## Что нужно сделать
1. Перепишите без изменений часть отрывка о партийно-комсомольском собрании. Начните с места, где стоят слова «На следующий день», и остановитесь после слов «было решено заранее.».
2. Переведите на английский язык предложение из отрывка о партийно-комсомольском собрании: «Коммунистов поодиночке вызывали в партком.»
3. Кто, согласно отрывку о партийно-комсомольском собрании, приехал уговаривать комсомольцев?

## Исходный отрывок
--

Руки подняли все. И я, конечно, тоже. И чувство у меня при этом было такое, будто я, только что висевший над той же бездной, в которую провалился арестованный органами государственной безопасности Мандель, каким-то чудом не рухнул туда же, хотя и продолжаю удерживаться на самом ее краю.
7
После Людкиных слов меня снова бросило в холодный пот пронзившее меня сознание, что я все еще — «у бездны на краю». И возникло острое желание как можно скорее отползти хоть на шаг от этого смертельно опасного края.
Но отползти не удалось.
На следующий день было объявлено, что состоится второе, на этот раз уже не комсомольское, а — партийно-комсомольское собрание. И оно состоялось. И тут уж ничье доброжелательство и никакие хитрости Поженяна не могли меня спасти.
Все было решено заранее.
Как оказалось (не помню, тогда же мне кто-то об этом шепнул на ухо, или я узнал это потом), то письмо, которое зачитывали мне члены парткома, было адресовано самому Жданову. В этом, впрочем, ничего такого уж удивительного не было. Миллионы таких писем чуть ли не ежедневно посылались не только Жданову, но и самому Сталину. Удивительно было, что это письмо дошло до адресата. И главный идеолог страны (Сталин не был «главным», он был Богом) прочел его и собственноручно на нем начертал: «Разобраться!»
Можно себе представить, какой мандраж охватил все руководство нашего института, когда с самого верха, с тех недосягаемых заоблачных высот спустили им эту августейшую резолюцию. Тут уж было не до какого-то там Сарнова: надо было спасать себя. Институт могли просто-напросто разогнать к чертям собачьим.
Участникам будущего собрания именно так это и объяснили.
Коммунистов поодиночке вызывали в партком. А комсомольцев приехал уговаривать секретарь райкома ВЛКСМ Ковалев. Собрав самых активных, в числе которых был, конечно, и Поженян (который все мне потом рассказал), он объяснил им, что не исключив меня, они не только подвели под монастырь себя, но даже и мне оказали медвежью услугу.
— Сейчас у вас остался последний шанс, — сказал он. — Если вы Сарнова исключите, вы тем самым покажете, что коллектив у вас здоровый. А мы на бюро райкома это исключение не утвердим. И Сарнову будет хорошо, и вам. Ну, а если вы и во второй раз его не исключите, комсомольскую организацию вашу придется укреплять.
Укреплять — это значило разгонять.
Меня исключили, и райком, конечно, это исключение утвердил. Как миленький.

--

## Предоставленный материал
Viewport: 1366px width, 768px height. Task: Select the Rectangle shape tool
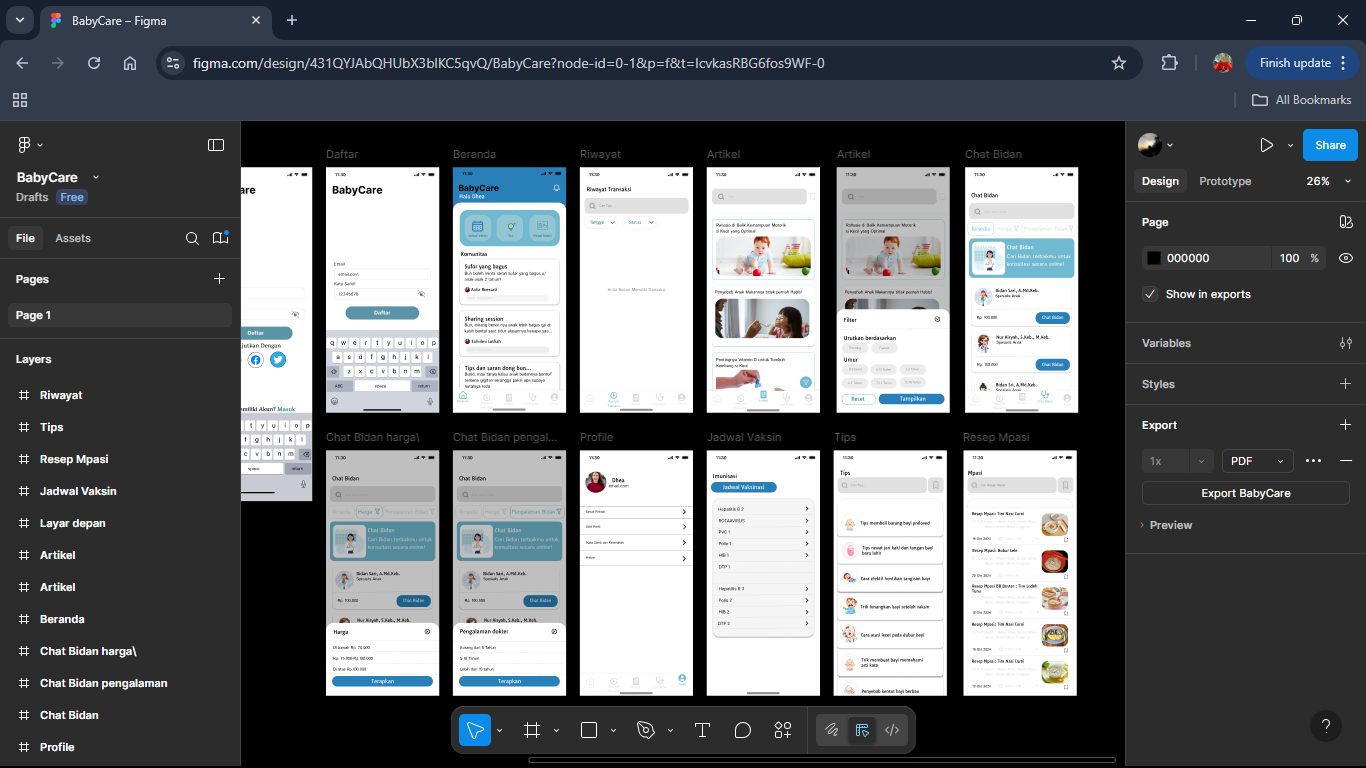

--

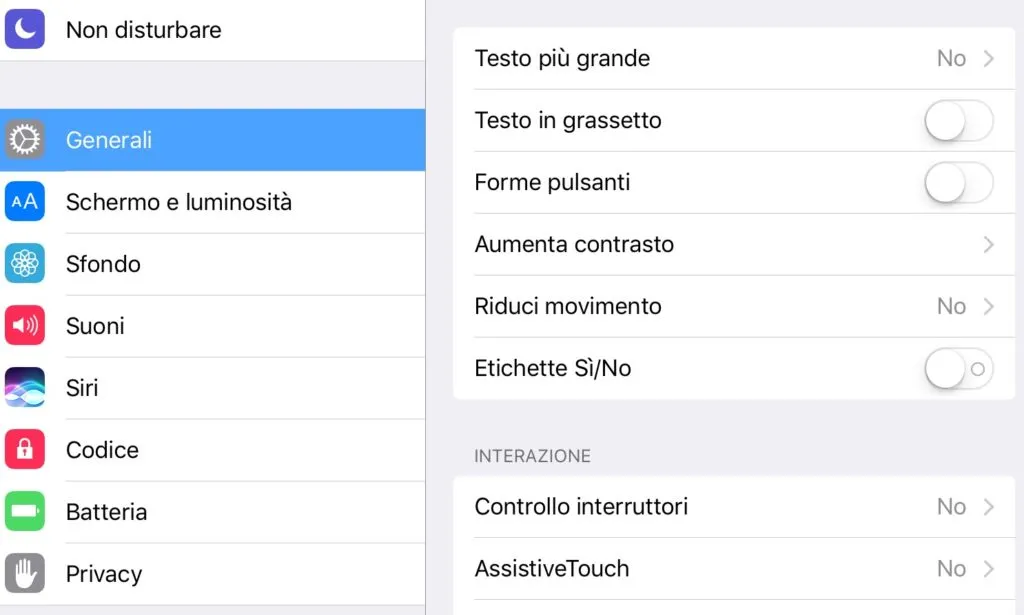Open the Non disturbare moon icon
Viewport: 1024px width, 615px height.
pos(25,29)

--

## Ответы к заданиям
1.
На следующий день было объявлено, что состоится второе, на этот раз уже не комсомольское, а — партийно-комсомольское собрание. И оно состоялось. И тут уж ничье доброжелательство и никакие хитрости Поженяна не могли меня спасти.
Все было решено заранее.

2. The Communists were summoned to the party committee one by one.

3. Секретарь райкома ВЛКСМ Ковалев.